Properties Shared by all Dimensional Set Based Kinds

  • When there are multiple items that have the same name, they should have different dimensions (e.g. labels) that uniquely identifies each item1.
  • The item name should appear in the Name property of each value (numeric or bool typed) Field, as should any Labels2
  • A response can have different item names in the response (Note: SSE doesn't currently handle this)

Remainder Data

Data is encoded into dataframe(s), therefore all types are implemented as an array of data.Frames.

There can be data in dataframe(s) that is not part of the data type's data. This extra data is remainder data. What readers choose to do with this data is open. However, libraries based on this contract must clearly delineate remainder data from data that is part of the type.
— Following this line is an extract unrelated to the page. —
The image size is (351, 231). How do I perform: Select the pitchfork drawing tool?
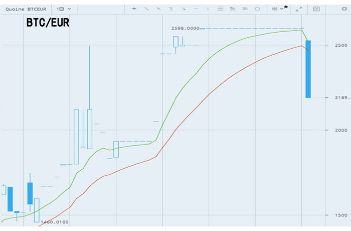tap(232, 9)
What data becomes remainder data is dependent on and specified in the data type. Generally, it can be additional frames and/or additional fields of a certain field type.

Invalid Data

Although there is remainder data, there are still cases where the reader should error. The situation for this is when the data type specifier exists on the frame(s), but rules about that type are not followed.

"No Data" and Empty

There are two named cases for when a response is lacking data and also doesn't have an error.

"No Data" is for when we retrieve a response from a datasource but the response has no data items. The encoding for the form of a type is a single frame, with the data type declaration, and a zero length of fields (null or []). This is for the case when the entire set has no items. No Data may also be a response with no frames (and no error). However, in this case the Type and other metadata can not be returned -- so the single frame form is usually preferable.

We retrieve one or more data items from a datasource but an item has no values, that item is said to be an "Empty value". In this case, the required dataframe fields should still be present (but the fields themselves each have no values).

Error Responses

An error is returned from outside the dataframes using the Error and Status properties on a DataResponse.

When an error is returned with the DataResponse, a single frame with no fields may be included as well. If the error is present, this will not be considered "No Data". This frame is included so that metadata, in particular a Frame's ExecutedQueryString, can be returned to the caller with an error.

Note: In a backend plugin an error can be returned from a DataQueryHandler call. This should only be used when the entire request (all queries) will fail.

Multi Data Type Responses

The case where a response has multiple data types in a single result (Within a RefID) exists but is currently out of scope for this version of the spec.

However, it needs to be possible to add support for this case. For now, the following logic is suggested:

  • Per data type, within a response, only one format should be used. For example: There may be TimeSeriesWide and NumericLong, but there should not be TimeSeriesWide and TimeSeriesLong.
  • The borders between the types are derived from adjacent frames (within the array of frames) that share the same data type.
  • If a reader does not opt-in into multi-type responses, it should be able to get the first data type that matches what the reader is looking for.

Versioning

An object of this contract is to be as stable as possible. When 1.0 is reached, changes should be limited to enhancements until a 2.0 version, which is something that should generally be avoided in datatype versions.

Contract Versioning

The contract version is only for concepts impacting the overarching concepts of the contract such as error handling or multi data type responses.

The addition of new datatypes, or changing of datatypes does not impact the contract version.

Datatype Versions

Each individual datatype is given a version in major/minor form (x.x). The version is located in the Frame.Meta.TypeVersion property.

  • Version 0.0 means the datatype is either pre contract, or in very early development.
  • Version 0.x means the datatype is well defined in the contract, but may change based on things learned for wider usage.
  • Version 1.0 should be a stable data type, and should have no changes from the previous version
  • Minor version changes beyond 1.0 must be backward compatible for data reader implementations. They also must be forward compatible with other 1.x versions for readers as well (but without enhancement support).

Considerations to Add / Todo

  • Meta-data (Frame and Field)
  • If the type/schema is declared, do we need to support the case where, for whatever reason, the type can be considered multiple Kinds at once?
  • So far ordering is ignored (For example, the order of Value Fields in TimeSeriesWide or the order of Frames in TimeSeriesMulti). Need to decide if ordering as any symantec meaning, if so what it is, and consider it properties of converting between formats

Notes


  1. In theory they can still be passed for things like visualization because Fields do have a numeric ordering within the frame, but this won't work with things like SSE/alerting.
  2. Using Field Name keeps naming consistent with the TimeSeriesMulti format (vs using the Frame Name)